Angela Gu (1L)
On Friday March 6, 2020, the Faculty of Law’s David Asper Centre for Constitutional Rights (Asper Centre) and the International Human Rights Program (IHRP) co-hosted a symposium on Canadian media freedom. This by invitation only symposium brought together a small group of academics, civil society organizations, media experts, and leading practitioners to examine the state of media freedom and the law in Canada.
The symposium developed from the research by students at the Faculty of Law taking part in the IHRP’s clinical legal education Media Freedom Model Laws Project. The course is led by Adjunct Professor Vincent Wong, who is the William C. Graham Research Associate at the IHRP. Wong facilitated the symposium with a number of the clinic’s students.

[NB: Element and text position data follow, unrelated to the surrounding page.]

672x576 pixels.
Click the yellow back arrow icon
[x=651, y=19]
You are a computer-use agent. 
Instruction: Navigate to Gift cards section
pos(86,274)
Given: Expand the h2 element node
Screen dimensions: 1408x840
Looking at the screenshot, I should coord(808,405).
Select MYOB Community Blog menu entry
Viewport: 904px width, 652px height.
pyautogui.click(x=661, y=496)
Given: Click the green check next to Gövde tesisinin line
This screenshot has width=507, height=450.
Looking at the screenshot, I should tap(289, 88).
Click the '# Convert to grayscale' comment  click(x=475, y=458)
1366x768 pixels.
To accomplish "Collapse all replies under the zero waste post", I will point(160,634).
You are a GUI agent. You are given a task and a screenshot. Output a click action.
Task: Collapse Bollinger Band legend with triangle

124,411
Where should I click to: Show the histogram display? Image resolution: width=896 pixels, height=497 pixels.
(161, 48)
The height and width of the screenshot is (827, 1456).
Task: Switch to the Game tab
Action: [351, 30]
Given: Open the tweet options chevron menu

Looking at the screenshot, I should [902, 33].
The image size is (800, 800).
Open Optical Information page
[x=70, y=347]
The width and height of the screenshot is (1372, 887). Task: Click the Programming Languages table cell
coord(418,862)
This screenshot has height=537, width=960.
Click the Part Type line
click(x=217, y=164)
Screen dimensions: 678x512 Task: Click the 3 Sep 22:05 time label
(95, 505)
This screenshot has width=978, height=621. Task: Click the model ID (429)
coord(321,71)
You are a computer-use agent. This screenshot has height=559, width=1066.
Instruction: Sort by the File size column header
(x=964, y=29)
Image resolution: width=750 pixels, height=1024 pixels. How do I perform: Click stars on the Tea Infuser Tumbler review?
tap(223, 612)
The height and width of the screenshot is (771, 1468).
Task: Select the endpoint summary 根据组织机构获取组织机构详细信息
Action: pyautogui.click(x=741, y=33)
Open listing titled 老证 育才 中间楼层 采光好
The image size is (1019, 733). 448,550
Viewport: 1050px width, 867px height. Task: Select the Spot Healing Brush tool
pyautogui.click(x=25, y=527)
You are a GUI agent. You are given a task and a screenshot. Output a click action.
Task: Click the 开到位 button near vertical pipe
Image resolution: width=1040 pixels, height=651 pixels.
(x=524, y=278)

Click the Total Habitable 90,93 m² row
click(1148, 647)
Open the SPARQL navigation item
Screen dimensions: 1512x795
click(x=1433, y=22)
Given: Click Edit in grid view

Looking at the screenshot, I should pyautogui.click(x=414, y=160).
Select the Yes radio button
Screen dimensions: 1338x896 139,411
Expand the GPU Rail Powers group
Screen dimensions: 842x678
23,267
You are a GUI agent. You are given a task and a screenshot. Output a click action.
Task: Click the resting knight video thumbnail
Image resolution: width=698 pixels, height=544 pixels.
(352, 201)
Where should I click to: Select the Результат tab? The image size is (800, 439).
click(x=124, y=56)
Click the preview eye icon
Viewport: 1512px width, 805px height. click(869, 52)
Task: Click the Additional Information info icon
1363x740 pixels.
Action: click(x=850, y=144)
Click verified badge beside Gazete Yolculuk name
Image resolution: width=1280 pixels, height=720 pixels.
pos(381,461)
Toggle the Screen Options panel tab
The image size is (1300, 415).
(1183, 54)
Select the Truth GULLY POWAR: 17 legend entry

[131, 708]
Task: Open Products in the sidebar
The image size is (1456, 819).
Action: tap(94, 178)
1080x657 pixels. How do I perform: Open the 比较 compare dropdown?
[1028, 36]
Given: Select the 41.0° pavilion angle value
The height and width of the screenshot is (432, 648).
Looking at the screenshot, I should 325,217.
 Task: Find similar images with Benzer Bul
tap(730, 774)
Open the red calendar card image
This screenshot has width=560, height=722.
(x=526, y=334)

The goal of the symposium was to critically examine the various legal and non-legal challenges that threaten freedom of the press in Canada in the current political climate. The day’s conversations focused on legal and policy threats to media freedom in Canada.
The morning featured an opening address by Professor Irwin Cotler, former Minister of Justice and Attorney General of Canada. Professor Cotler spoke of topics including Canada’s discretionary and uneven application of Magnitsky legislation, sanctioning against various human-rights violators, in the context of media freedom. He emphasized that the culture of impunity needed to be replaced with a culture of accountability.
Following Professor Colter’s address, the student researchers - James Flynn (2L), Isaac Gazendam (2L), Julie Lowenstein (3L) and Sonia Patel (3L) - gave an overview of their class’s research themes, which included trends in hate speech, defamation and libel, misinformation and disinformation, national security and public order, systemic restrictions to media, and whether there should be a discrete right to the freedom of the press.
In the afternoon, symposium attendees broke out into small round-robin circles to discuss the themes in more detail, with conversations guided by the student researchers. Some groups’ discussion was more heavily grounded in case law, while others explored the broader social trends that influence policy decisions.
The groups reconvened to debrief, and the student researchers highlighted some points of discussion that came up in the round-robin conversations:
The symposium’s discussions and presentations will be used to inform summary reports, with a view to shaping future advocacy efforts. The clinic students are hoping to release the advocacy report next fall.